Еще одно бревно треснуло, но на этот раз Джек Смит и ухом не повел. Он замолчал, волна грустных воспоминаний о брате-близнеце захлестнула его.
— Забавно, когда всё тихо, говорят, что стоит мертвая тишина, — задумчиво проговорила Денни. — Но тишина эта мнимая. Бревна потихонечку-помаленечку остывают, оседают, а потом — раз! — и треснуло.

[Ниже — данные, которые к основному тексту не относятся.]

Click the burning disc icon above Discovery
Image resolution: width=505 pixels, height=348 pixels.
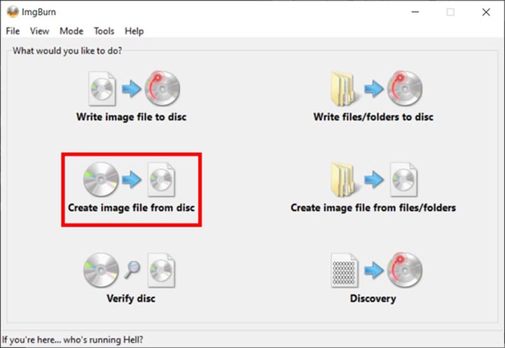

— Да… — протянул Джек Смит, окончательно успокоившись. Видно, выговорившись, он спустил пар и расслабился. Ружье вернулось на прежнее место, сам он поставил локти на стол, навалился грудью на столешницу и склонил голову набок, словно его уже клонило в сон. — Мертвой тишины не бывает, — размышлял он вслух. — Там, в буше, где я сегодня лежал, все время кто-то под листьями возится, под корой, туда-сюда снуют, снуют… И в воздухе маленькие такие штучки все время летают. Их и разглядеть-то трудно, но они летают, летают…

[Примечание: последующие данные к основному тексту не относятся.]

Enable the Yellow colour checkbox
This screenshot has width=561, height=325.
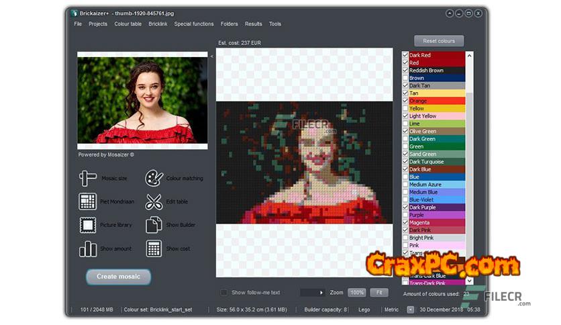[x=405, y=108]
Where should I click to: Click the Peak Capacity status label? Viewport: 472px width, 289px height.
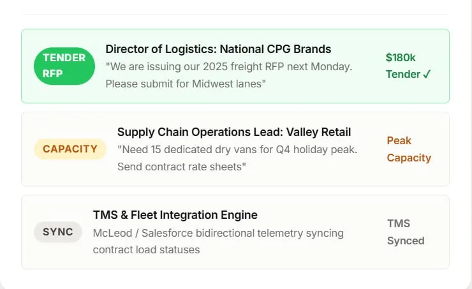pos(409,149)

— У ручья — вот где самое лучшее место, — сказала Денни. В комнате царило полное умиротворение. — Теперь у меня времени нет туда ходить, но когда я была маленькой, мы все время туда бегали. То есть я с четырьмя сестрами. Поднимались вверх, к запрудам над перекатами, малявок ловили.
— Малявок? Каких таких малявок?
— Маленьких рачков. Ловили, сажали в консервную банку и домой приносили. Кто больше наловит, тот и победил, но иногда кто-нибудь из нас нарочно чужую банку опрокидывал. Нечестная игра, одним словом.

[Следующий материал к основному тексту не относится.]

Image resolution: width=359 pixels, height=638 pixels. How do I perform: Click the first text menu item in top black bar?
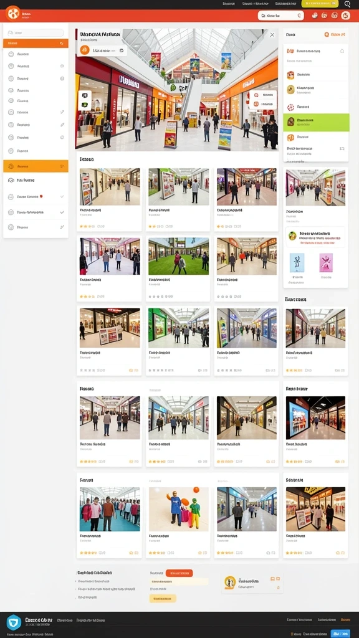point(229,4)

— И что вы с ними потом делали? Ели?
— Нет. Приносили домой, бросали у баков с водой и забывали. А потом, когда через несколько дней кто-нибудь находил их, они все уже кверху брюхом плавали. Как подумаю, мне аж дурно делается. Они ведь нам совершенно ни к чему были, так, на спор ловили. Кто больше. Приносили их домой, и они умирали. Не знаю… Дети такие жестокие.
— Если бы вы их ели, то тогда ничего, — покивал Джек Смит.
— В том-то и дело. А мы просто соревновались, от радости прыгали, если удавалось больше всех поймать. А потом обрекали их на смерть. И с цветами так же.
— Ты и цветы собираешь?
— Теперь уже нет, — отчаянно замотала головой Денни. — Сегодня это законом запрещено. Да я бы все равно не стала. Пусть все живое живет и радуется. Но тогда мы целые мили по бушу проходили и по оврагам, там, где старая железная дорога. Там такие чудесные орхидеи росли, загляденье! Как мы радовались, когда удавалось найти нечто особенное. Или лучше, чем у других. Мне всегда хотелось набрать самый большой букет…
— Получалось?
— Иногда. Мы на поезде в школу ездили, туда, на равнину. Он все время останавливался в одном месте, паровоз к другому концу цепляли, мы выскакивали, рвали цветы и потом нагоняли его у холма — состав ведь зигзагом ходил. — Денни помолчала. — Да, весело тогда было, — вздохнула она и потянулась за сигаретами, потом пустила пачку вдоль стола, Джек Смит затушил окурок и прикурил очередную. — А однажды одна девчонка, которая все время с нами бегала, упала и сломала руку. С тех пор нам не разрешали с поезда слезать. Кондуктор постоянно угрожал, что перепишет наши фамилии и адреса, если мы нарушим закон.
— Хренов закон! — выругался Джек Смит, глубоко затянувшись сигаретой.
— И все же, если ты хочешь послушать природу, надо к ручью идти, — вернулась к началу разговора Денни. — Можно залечь в папоротники и слушать. Сначала слышно, как вода поет, по камушкам перекатывается. Потом начинаешь слышать, как листья на воду опускаются, как ящерицы шуршат. Потом — как жучки возятся, как стрекоза на травинку садится.